Index Home About Blog
From: Steven B. Harris <sbharris@ix.netcom.com@ix.netcom.com>
Newsgroups: sci.med
Subject: Re: PRODUCING PLASTICS FROM PLANTS
Date: Fri, 02 Mar 2001 22:21:24 GMT

In article <3a9e70bc.4046158478@Newshost.comnet.co.nz>,
	B.Hamilton@irl.cri.nz (Bruce Hamilton) wrote:

>address.below.or@web.site www.mantra.com/jyotish (Dr. Jai Maharaj)
wrote:
>
>>Producing plastics from plants
>.....
>>But crop plants such as corn or soybeans hold the
>>potential to create plants that provide the starting
>>materials to make the plastics we already have and to
>>make new plastics with never- before-seen properties,
>>Chapple says.
>
>Those who ignore history are doomed to repeat it. A search
>on Henry Ford and Soy Plastic should identify references
>to one of his most expensive failures. In the 1930s and
>1940s he attempted to capture the potential market for soy
>plastics in cars. IIRC, he even made a car out of it, and
>mandated that soy plastic should be used in all his cars,
>on items like handles and knobs.
>
>Naturally, his competitors soon had superior products at
>cheaper prices, and his attempt to capture a dying market
>was a major economic failure and loss of focus that gave
>competitors more opportunities.
>
>Up until a few years ago in NZ, casein plastics ( usually
>cross-linked using formaldehye - a technique that dates back
>to the 1890s ) were used as buttons on clothes. Even though
>residual formaldehyde levels were low, the increasing concerns
>about formaldehyde destroyed the market.
>
>        Bruce Hamilton



At this point I can comment again on an amusing article in Scientific
American last year in which they seriously suggested having plants
produce polymers which wouldn't biodegrade, so that their carbon
could go back into landfill and wouldn't exacerbate the CO2
greenhouse effect.

But plants already produce polymers that don't degrade in landfills:
cellulose. If you make your newspapers from hemp (to save the trees)
that problem is SOLVED automatically. 4 or 5 times more carbon goes
into landfill in newspapers than all the petroleum plastics combined.

Source records:
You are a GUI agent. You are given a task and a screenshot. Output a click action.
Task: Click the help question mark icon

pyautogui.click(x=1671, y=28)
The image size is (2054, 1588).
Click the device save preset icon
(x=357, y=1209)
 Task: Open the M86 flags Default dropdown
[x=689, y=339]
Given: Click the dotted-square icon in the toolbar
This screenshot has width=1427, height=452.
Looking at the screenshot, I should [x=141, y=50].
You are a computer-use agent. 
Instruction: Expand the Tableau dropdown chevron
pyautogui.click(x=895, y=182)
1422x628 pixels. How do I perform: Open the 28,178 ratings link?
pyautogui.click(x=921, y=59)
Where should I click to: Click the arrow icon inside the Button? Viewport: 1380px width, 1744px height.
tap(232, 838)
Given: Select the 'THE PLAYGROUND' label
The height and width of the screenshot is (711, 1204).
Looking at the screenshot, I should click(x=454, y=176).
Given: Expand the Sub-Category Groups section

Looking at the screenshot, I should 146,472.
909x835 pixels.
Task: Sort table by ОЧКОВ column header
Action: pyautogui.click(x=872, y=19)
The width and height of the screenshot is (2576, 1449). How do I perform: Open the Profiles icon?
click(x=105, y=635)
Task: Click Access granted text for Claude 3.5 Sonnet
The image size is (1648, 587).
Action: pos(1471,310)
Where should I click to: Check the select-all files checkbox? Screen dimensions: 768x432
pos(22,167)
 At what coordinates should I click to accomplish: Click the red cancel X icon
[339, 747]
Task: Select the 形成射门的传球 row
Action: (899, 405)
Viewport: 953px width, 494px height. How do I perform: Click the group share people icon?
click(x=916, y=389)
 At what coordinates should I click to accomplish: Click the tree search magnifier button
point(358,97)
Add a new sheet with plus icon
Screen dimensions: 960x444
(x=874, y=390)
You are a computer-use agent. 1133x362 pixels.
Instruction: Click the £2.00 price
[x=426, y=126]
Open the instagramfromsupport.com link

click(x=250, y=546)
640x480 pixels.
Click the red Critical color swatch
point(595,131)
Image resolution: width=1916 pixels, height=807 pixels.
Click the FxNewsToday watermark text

PROBLEMS TO WORK ON -
A: According to the plastics-from-plants post, what polymer do plants already produce that doesn't degrade in landfills?
B: Duplicate these lines from the source records verbatim: begin at the line that contains "Where should I click to: Check" and stop after the line that contains "point(358,97)".

SOLVED PROBLEMS -
A: Cellulose.

B:
Where should I click to: Check the select-all files checkbox? Screen dimensions: 768x432
pos(22,167)
 At what coordinates should I click to accomplish: Click the red cancel X icon
[339, 747]
Task: Select the 形成射门的传球 row
Action: (899, 405)
Viewport: 953px width, 494px height. How do I perform: Click the group share people icon?
click(x=916, y=389)
 At what coordinates should I click to accomplish: Click the tree search magnifier button
point(358,97)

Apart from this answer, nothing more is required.